Estaba a punto de darse la vuelta y marcharse cuando Maltida habló de nuevo:
—Nunca intercambiaste contacto del dispositivo conmigo, ¿cómo podré comunicarme contigo en el futuro después de la graduación?

—preguntó Maltida.

—Quizás no necesitemos contactarnos —respondió Gustav antes de darse la vuelta.

Maltida miró su espalda con una expresión conflictiva mientras él se alejaba.

Gustav salió de la cafetería y alguien volvió a llamarlo.

—Gustav.

Era una voz familiar.

Gustav miró el camino delante de él y se dirigió hacia la persona.

—Jefe Danzo —dijo al llegar frente al hombre bajo y robusto de aspecto de mediana edad.

—
Después de que las actividades escolares del día terminaron, Gustav se dirigió hacia la oficina de la señorita Aimee.

Llegó a la puerta y estaba a punto de llamar cuando esta se abrió sola.

—Adelante —se escuchó una firme voz femenina desde dentro.

Desde la puerta abierta de par en par, la señorita Aimee ya podía verse sentada en su sofá, que estaba colocado contra la pared en una posición elegante.

Cruzó sus piernas y sostenía un libro en su mano izquierda y un vaso de té en su derecha.

Vestida con una camiseta ajustada de color púrpura y una falda roja oscura, la señorita Aimee lucía elegante como siempre.

Gustav se acercó a la señorita Aimee y se paró frente a ella.

—Señorita Aimee —murmuró Gustav en un tono bajo.

—Necesito su ayu…

—Antes de que pudiera completar su frase, la señorita Aimee lo interrumpió.
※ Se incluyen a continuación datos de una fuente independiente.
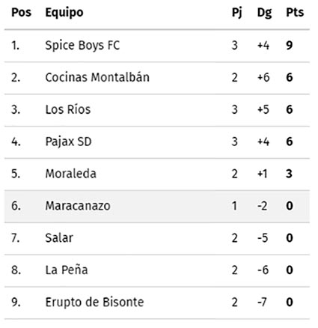Sort by the Pj column header

237,13
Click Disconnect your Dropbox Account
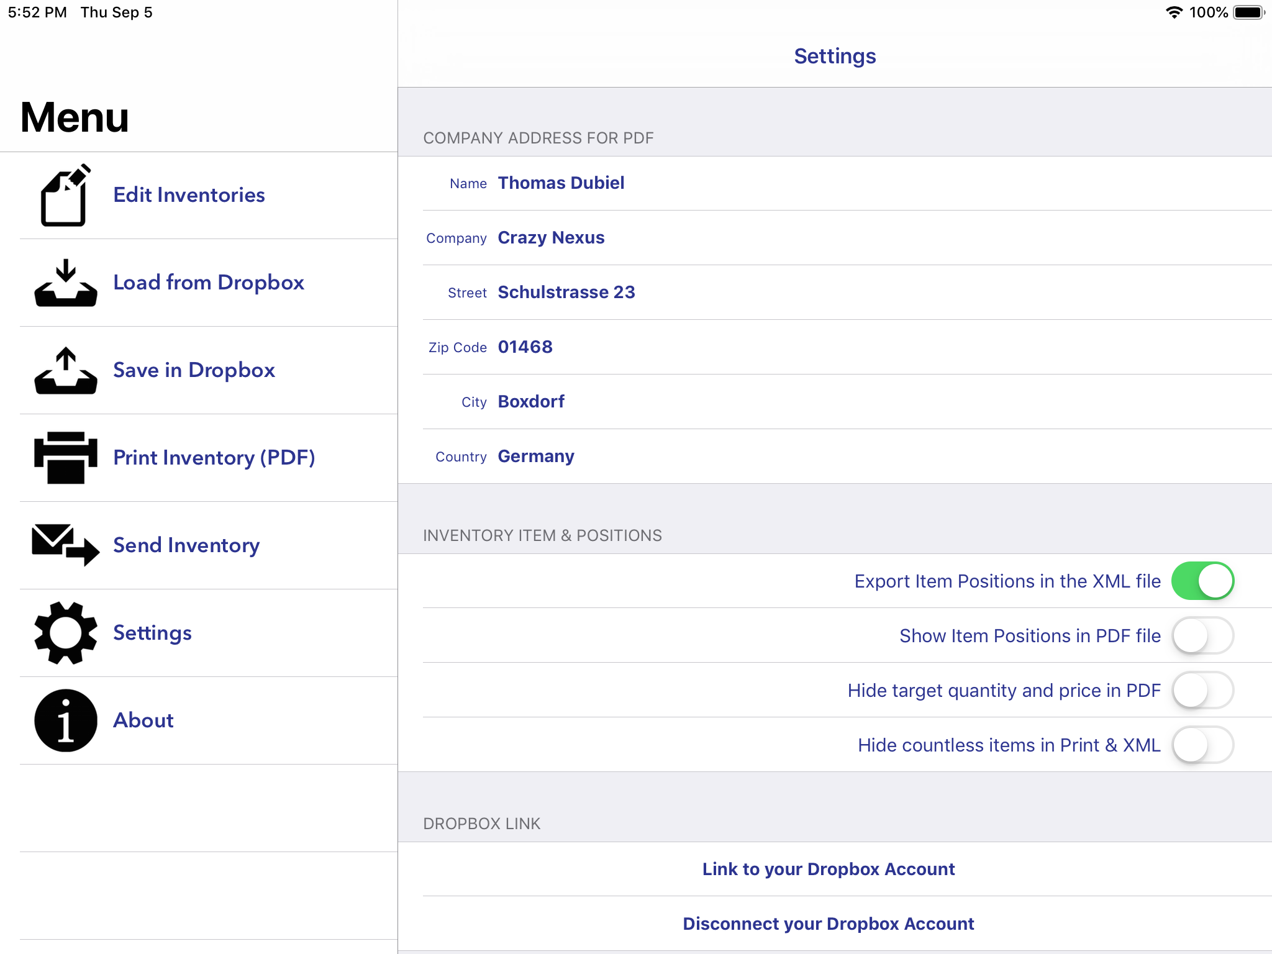The image size is (1272, 954). 828,924
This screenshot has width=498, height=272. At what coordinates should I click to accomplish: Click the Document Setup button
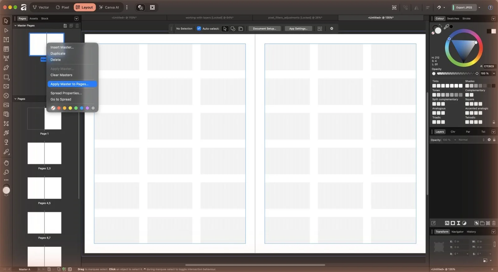pyautogui.click(x=264, y=29)
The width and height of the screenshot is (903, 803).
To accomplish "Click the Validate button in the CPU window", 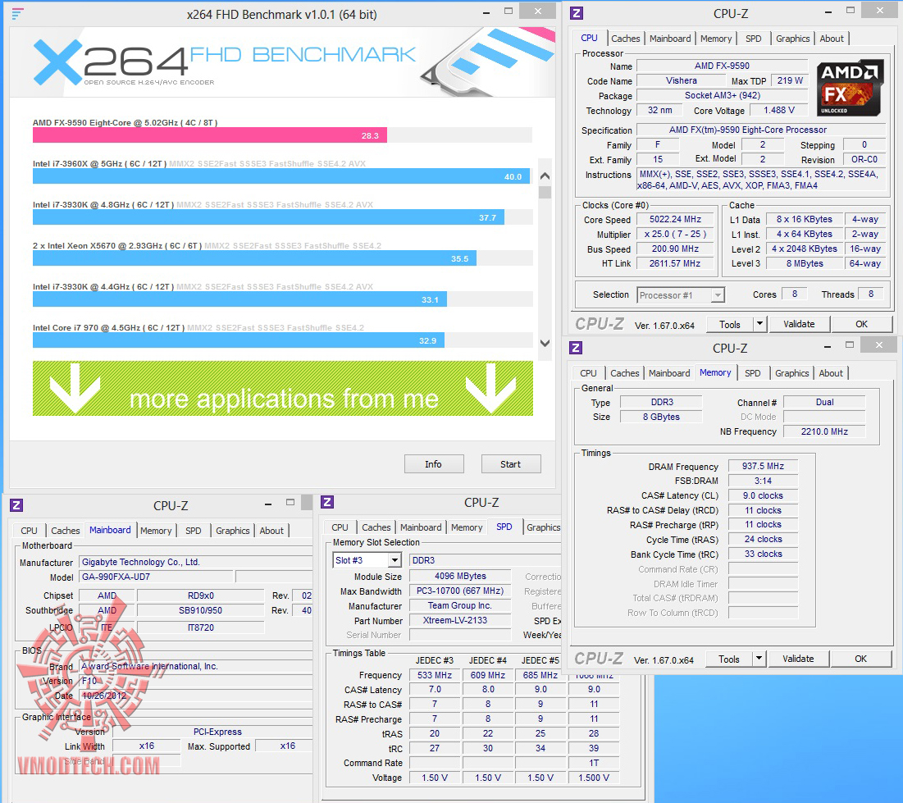I will [x=799, y=324].
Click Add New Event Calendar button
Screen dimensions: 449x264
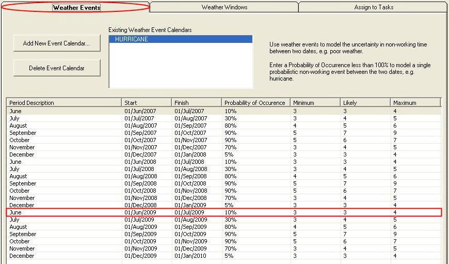click(57, 43)
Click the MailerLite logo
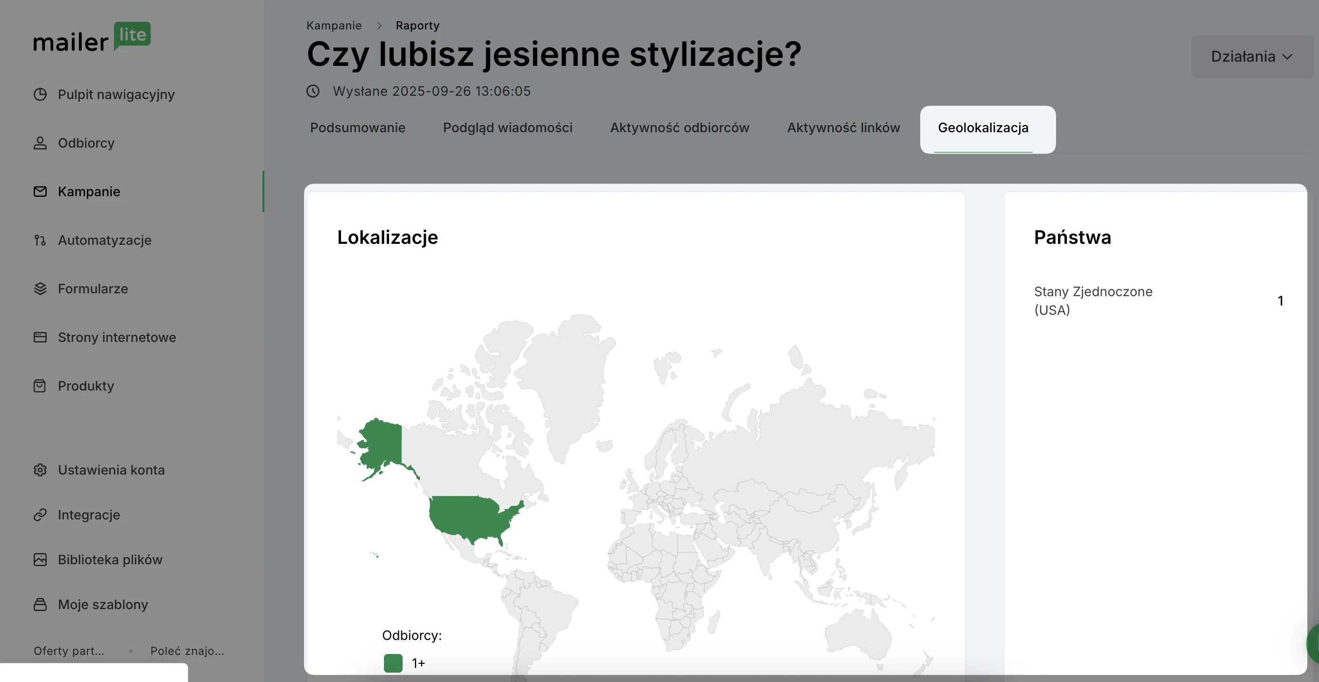Viewport: 1319px width, 682px height. (92, 37)
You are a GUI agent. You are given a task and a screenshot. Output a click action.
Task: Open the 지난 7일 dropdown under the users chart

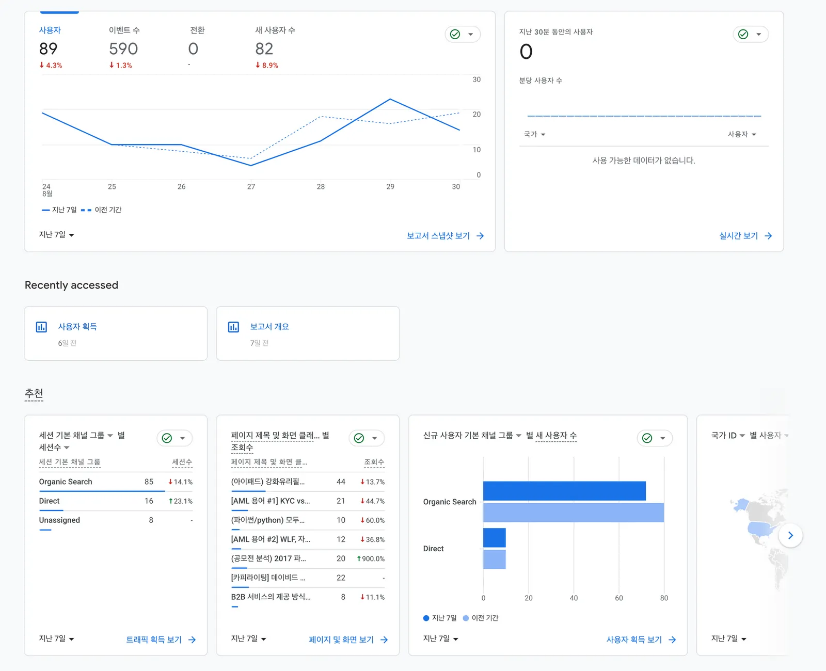56,234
—Él fue despedido, ya estoy enterada —dijo la señorita Aimee con sus ojos aún en las páginas del libro que estaba leyendo.

—Em…

—La señorita Aimee lo interrumpió antes de que pudiera decir algo más.
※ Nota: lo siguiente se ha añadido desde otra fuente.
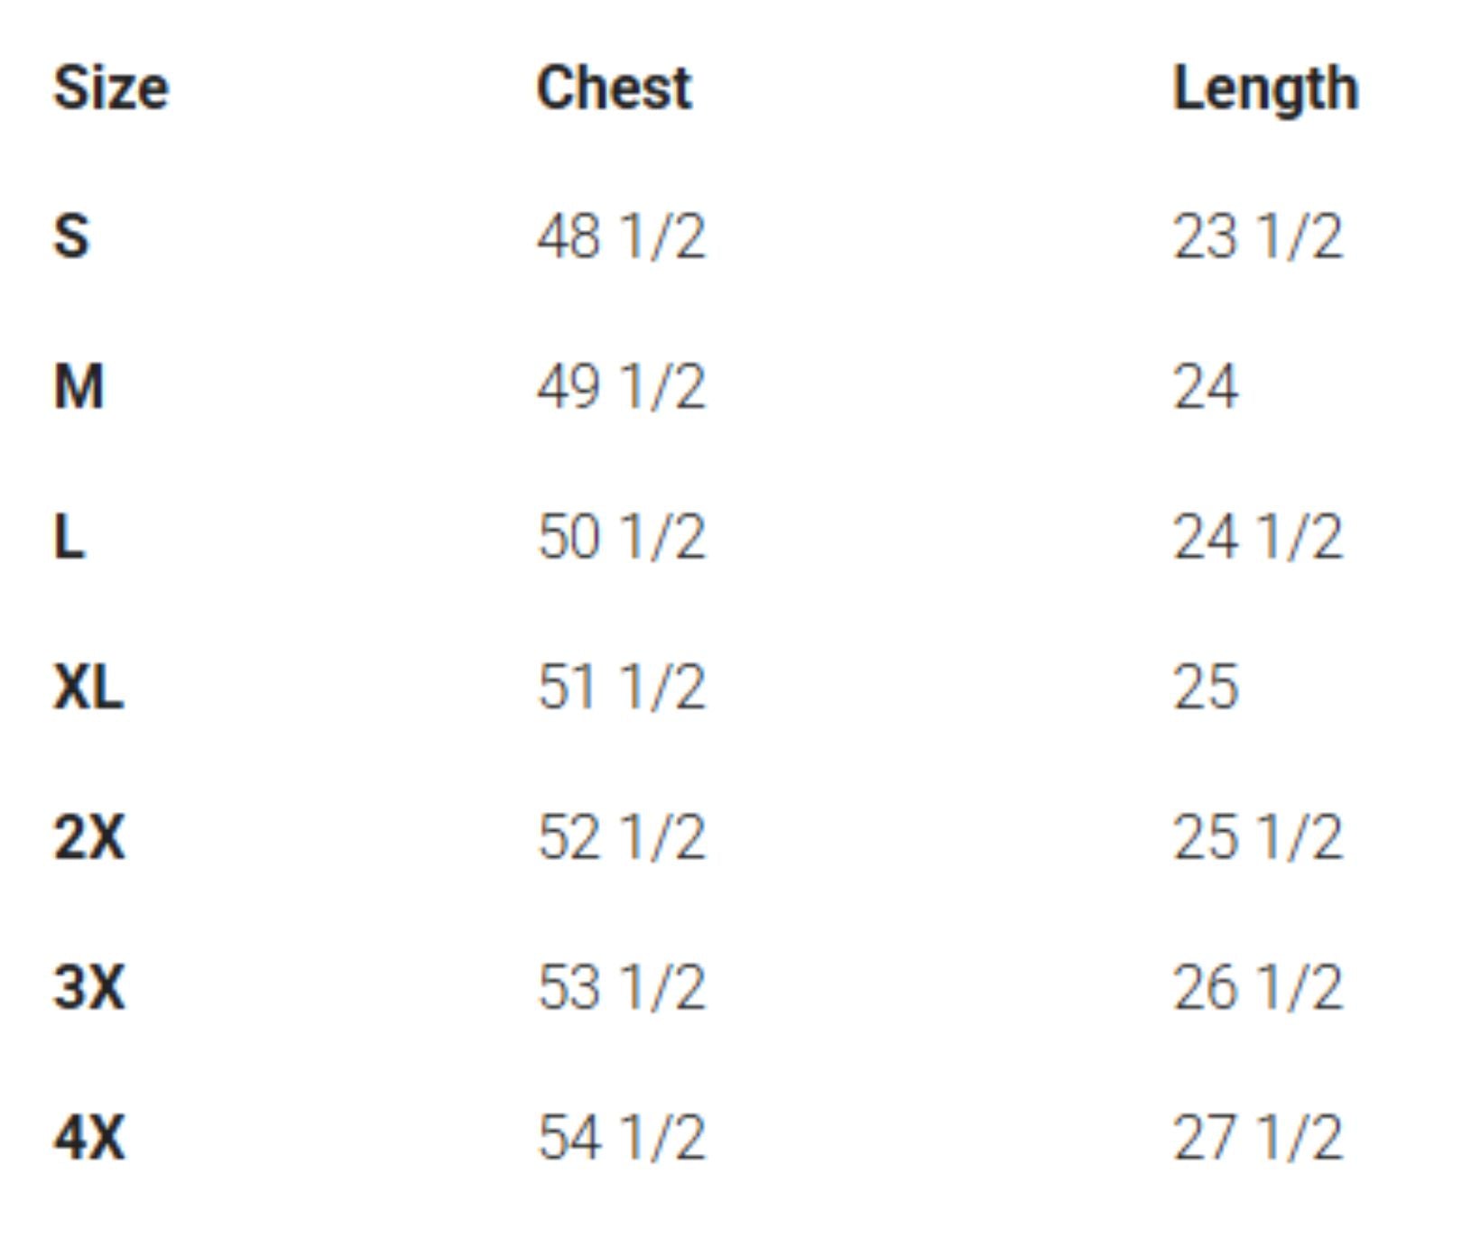Select the 3X size row label
Screen dimensions: 1480x1238
(89, 987)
—La respuesta es no —dijo antes de tomar casualmente otro sorbo del vaso que estaba sosteniendo.

«Ni siquiera me dejó pedir antes de rechazarme», la cara de Gustav se contrajo mientras lo pensaba internamente, pero se calmó de inmediato al recordar que la señorita Aimee siempre solía hacer lo mismo normalmente.

—¿Por qué?

—preguntó Gustav con una mirada tranquila.

—Porque no quiero involucrarme —respondió la señorita Aimee mientras sus ojos seguían concentrados en el libro que estaba leyendo.
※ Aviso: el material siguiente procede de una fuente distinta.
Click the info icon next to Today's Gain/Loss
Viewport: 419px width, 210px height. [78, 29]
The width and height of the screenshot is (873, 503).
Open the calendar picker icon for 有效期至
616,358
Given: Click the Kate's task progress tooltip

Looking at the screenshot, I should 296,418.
—Señorita Aimee, por favor…

No puedo simplemente dejar que lo despidan por razones injustificables —dijo Gustav con una expresión abatida.

—Mi decisión es definitiva…

No me involucraré —respondió una vez más la señorita Aimee.

—Estaré feliz de complacerte si quieres entrenar, pero algo como esto no es de mi incumbencia…

No me esfuerzo en ayudar a todos —la señorita Aimee sonaba fría y como su usual yo cuando enseñaba en clase en este momento, lo cual realmente sorprendió a Gustav.